Entre as áreas de atuação do CIS estão a eficiência e reutilização hídrica, a redução do uso de pesticidas, o desenvolvimento de sistemas agrivoltaicos (painéis solares compatíveis com a produção agrícola) e a promoção da biodiversidade. Em maio de 2026, o centro formalizou o seu Conselho Consultivo, que reúne especialistas nacionais e internacionais, incluindo o geneticista Bruno Mezzetti (Università Politecnica delle Marche), especialista em melhoramento de pequenos frutos, e o diretor de I&D do Biobest Group. O CIS foi ainda distinguido com o Prémio Sustentabilidade 2025 do COTHN.
Framboesa: a rainha das exportações
A framboesa é a estrela da fileira. Sozinha, representa 23% do valor total das exportações nacionais de fruta, com 258 milhões de euros em vendas ao exterior em 2025 a um preço médio de 8,65 €/kg. O mirtilo segue com 53 milhões de euros (6,59 €/kg). Espanha é o principal destino (37% dos mirtilos, 32% das framboesas), seguida de França, Países Baixos e Alemanha.
Joel Vasconcelos, CEO da Lusomorango, sublinha que o setor "é muito mais do que produção agrícola: é uma fileira económica estruturante, com capacidade para gerar riqueza, emprego, rendimento e receita fiscal em Portugal". E os números dão-lhe razão: a receita fiscal associada ao setor deverá atingir 298 milhões de euros em 2026, com um crescimento médio anual de 8,9% desde 2020.

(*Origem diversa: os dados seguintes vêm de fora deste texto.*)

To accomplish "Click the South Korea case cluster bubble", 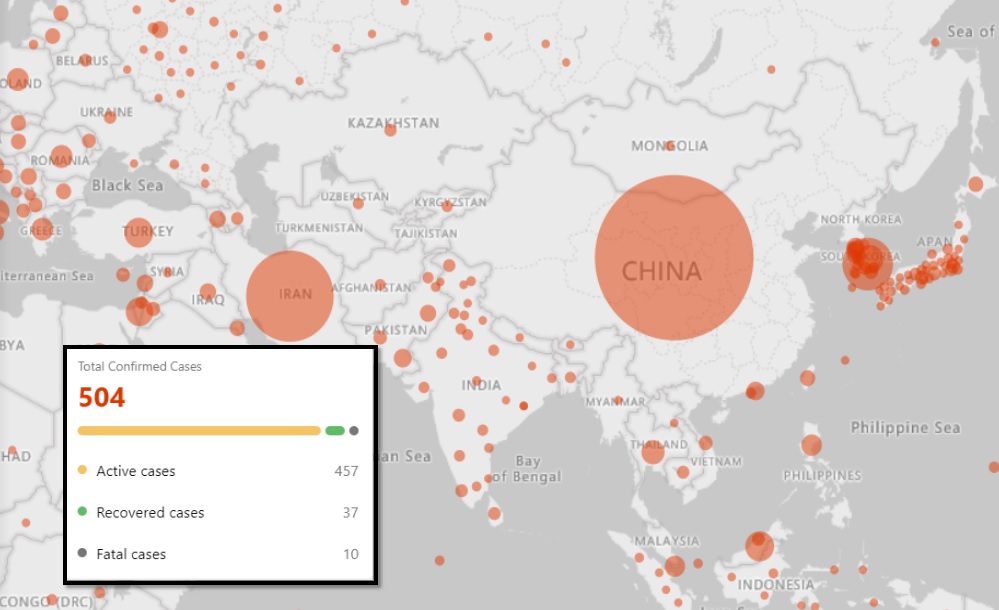I will (865, 264).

O desafio da água e a expansão do regadio
O crescimento da fileira coloca pressão sobre os recursos hídricos. O Governo aprovou em janeiro de 2026 o aumento do volume anual de água de Alqueva de 620 para 730 hectómetros cúbicos, dos quais 100 hm³ são para novos regadios. O plano do Governo prevê ainda a expansão da área regada em mais 250.000 hectares até 2050, com um investimento de 965 milhões de euros apenas na primeira fase (50.000 hectares até 2027).
A sustentabilidade deste crescimento é uma preocupação real. O CIS dedica grande parte da sua investigação à eficiência hídrica e ao desenvolvimento de sistemas de rega cada vez mais precisos, que permitam produzir mais com menos água. Os resultados estão à vista: nos blocos de produção mais tecnológicos do sudoeste alentejano, o consumo de água por quilo de fruta produzido tem registado uma redução consistente nos últimos cinco anos.
Com 645 milhões de euros de produção projetada para 2026, exportações a triplicar em dez anos, uma vantagem competitiva única na Europa e um ecossistema de inovação que junta produtores, multinacionais, centros de investigação e tecnologia de ponta — dos drones aos sensores IoT — a fileira dos pequenos frutos é, hoje, um dos casos de sucesso mais sólidos da agricultura portuguesa.